Quali sono le fattispecie penali che entrano in causa e quali problemi comporta l’identificabilità delle condotte di abuso e la loro prevenzione nelle strutture socio-sanitarie pubbliche e private?
Innanzitutto mi preme dire che ancor prima che una violazione di una norma penale, l’abuso agli anziani è una violazione dei loro diritti umani, talvolta anche dei più elementari: basti pensare alle circostanze in cui agli anziani non venga dato adeguatamente o non venga affatto dato da bere o da mangiare. Ma se è vero che ogni reato commesso ai danni degli anziani può essere un abuso, non tutti gli abusi sono reati. A volte, i comportamenti abusivi possono addirittura non superare la soglia dell’illecito civile o dell’inadempimento contrattuale, pur essendo lesivi della dignità della persona. Un caso icastico si verifica quando, a un anziano capace di avvertire i propri stimoli fisiologici, viene messo il pannolone e lo si costringe a far minzione o evacuare senza portarlo in bagno. A simili situazioni si potrebbe sopperire con una semplice misura organizzativa aziendale. Peraltro, date le note carenze del sistema giudiziario penale (soprattutto in termini di esecuzione della pena), la tutela risarcitoria potrebbe essere un deterrente più efficace sia verso la struttura che verso i responsabili sui quali la struttura potrebbe rivalersi dopo aver risarcito il danneggiato.

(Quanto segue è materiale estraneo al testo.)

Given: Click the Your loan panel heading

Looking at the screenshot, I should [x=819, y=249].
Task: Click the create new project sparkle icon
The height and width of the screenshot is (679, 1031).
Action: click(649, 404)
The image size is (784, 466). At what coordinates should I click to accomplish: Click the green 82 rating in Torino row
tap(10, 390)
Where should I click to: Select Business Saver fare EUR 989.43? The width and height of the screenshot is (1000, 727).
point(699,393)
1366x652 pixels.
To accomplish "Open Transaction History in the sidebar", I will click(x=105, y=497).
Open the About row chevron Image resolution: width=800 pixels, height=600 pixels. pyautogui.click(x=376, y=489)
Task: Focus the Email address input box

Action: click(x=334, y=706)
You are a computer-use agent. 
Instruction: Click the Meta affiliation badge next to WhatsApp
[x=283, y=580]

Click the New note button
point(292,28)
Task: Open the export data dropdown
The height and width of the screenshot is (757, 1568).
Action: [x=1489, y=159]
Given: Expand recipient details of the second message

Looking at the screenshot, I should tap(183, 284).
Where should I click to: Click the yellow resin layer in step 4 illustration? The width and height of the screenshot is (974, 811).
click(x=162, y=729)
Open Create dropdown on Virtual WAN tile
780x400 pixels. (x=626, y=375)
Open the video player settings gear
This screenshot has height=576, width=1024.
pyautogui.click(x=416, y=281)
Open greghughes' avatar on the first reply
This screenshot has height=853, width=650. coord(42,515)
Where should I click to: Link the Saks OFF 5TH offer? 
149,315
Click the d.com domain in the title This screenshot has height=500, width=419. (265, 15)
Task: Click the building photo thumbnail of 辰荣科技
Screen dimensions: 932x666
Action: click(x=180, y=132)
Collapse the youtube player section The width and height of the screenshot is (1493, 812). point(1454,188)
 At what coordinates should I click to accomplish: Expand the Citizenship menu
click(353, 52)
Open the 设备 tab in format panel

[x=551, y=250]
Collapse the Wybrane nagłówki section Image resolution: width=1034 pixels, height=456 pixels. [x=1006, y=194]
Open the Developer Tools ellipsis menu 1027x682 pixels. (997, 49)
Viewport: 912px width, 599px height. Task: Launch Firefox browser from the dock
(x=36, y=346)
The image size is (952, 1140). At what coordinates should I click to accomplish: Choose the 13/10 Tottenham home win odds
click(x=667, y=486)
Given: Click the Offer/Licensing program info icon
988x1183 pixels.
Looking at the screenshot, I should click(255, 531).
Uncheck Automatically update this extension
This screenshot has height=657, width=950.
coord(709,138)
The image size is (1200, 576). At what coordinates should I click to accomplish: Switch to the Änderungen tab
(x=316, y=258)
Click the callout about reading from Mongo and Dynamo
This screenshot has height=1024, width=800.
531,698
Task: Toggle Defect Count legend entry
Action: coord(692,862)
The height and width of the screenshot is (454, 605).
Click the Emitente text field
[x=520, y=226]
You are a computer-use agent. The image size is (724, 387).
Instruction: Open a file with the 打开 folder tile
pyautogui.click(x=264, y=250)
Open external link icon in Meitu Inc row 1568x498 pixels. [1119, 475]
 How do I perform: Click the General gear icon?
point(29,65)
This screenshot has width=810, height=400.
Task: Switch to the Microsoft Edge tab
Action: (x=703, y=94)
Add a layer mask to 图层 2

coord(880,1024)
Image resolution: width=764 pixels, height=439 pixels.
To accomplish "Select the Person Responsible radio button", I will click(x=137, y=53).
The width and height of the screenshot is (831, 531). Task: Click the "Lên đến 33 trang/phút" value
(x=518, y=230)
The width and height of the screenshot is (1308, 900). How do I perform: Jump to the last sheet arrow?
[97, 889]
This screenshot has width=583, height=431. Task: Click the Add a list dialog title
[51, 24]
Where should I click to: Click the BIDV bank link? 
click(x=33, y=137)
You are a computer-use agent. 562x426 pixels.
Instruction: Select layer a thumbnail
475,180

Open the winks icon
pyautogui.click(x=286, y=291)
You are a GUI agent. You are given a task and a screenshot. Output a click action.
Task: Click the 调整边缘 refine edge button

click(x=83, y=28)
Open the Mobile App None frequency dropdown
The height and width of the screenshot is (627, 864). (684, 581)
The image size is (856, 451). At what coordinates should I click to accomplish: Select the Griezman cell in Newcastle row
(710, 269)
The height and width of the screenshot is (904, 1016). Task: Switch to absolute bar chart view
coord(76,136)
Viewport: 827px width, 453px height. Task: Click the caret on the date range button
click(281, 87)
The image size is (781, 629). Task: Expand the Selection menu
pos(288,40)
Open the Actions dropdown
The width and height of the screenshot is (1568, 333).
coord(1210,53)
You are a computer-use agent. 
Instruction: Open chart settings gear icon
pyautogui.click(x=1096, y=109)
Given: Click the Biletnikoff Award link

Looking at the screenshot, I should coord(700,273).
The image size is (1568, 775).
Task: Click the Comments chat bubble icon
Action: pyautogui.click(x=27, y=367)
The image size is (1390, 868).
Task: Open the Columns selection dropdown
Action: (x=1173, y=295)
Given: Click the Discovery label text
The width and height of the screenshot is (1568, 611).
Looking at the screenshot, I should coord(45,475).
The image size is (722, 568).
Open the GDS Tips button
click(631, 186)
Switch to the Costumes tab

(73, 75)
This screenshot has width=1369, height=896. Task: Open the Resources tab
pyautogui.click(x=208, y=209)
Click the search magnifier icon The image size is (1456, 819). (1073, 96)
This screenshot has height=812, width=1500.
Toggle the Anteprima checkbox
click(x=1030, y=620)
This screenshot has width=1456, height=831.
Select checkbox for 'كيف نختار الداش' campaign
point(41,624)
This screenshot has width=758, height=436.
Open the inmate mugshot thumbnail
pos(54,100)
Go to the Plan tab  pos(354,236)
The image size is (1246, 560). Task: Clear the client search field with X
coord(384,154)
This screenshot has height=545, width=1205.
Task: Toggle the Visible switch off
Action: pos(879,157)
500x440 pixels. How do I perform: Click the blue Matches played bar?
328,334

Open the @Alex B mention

Volendo essere schematici, in letteratura gli abusi agli anziani sono categorizzati in 5 sottospecie: abusi psicologici, abbandono e trascuranza, abuso finanziario, abuso sessuale, abuso fisico. Tuttavia, non esistendo in Italia una disciplina speciale per gli abusi agli anziani, non disponiamo di una definizione normativa, perciò ogni categoria di abuso deve trovare un referente nella disciplina generale. Ciò è possibile, con un margine variabile di approssimazione, stabilendo una corrispondenza tra le categorie di abusi e le singole fattispecie.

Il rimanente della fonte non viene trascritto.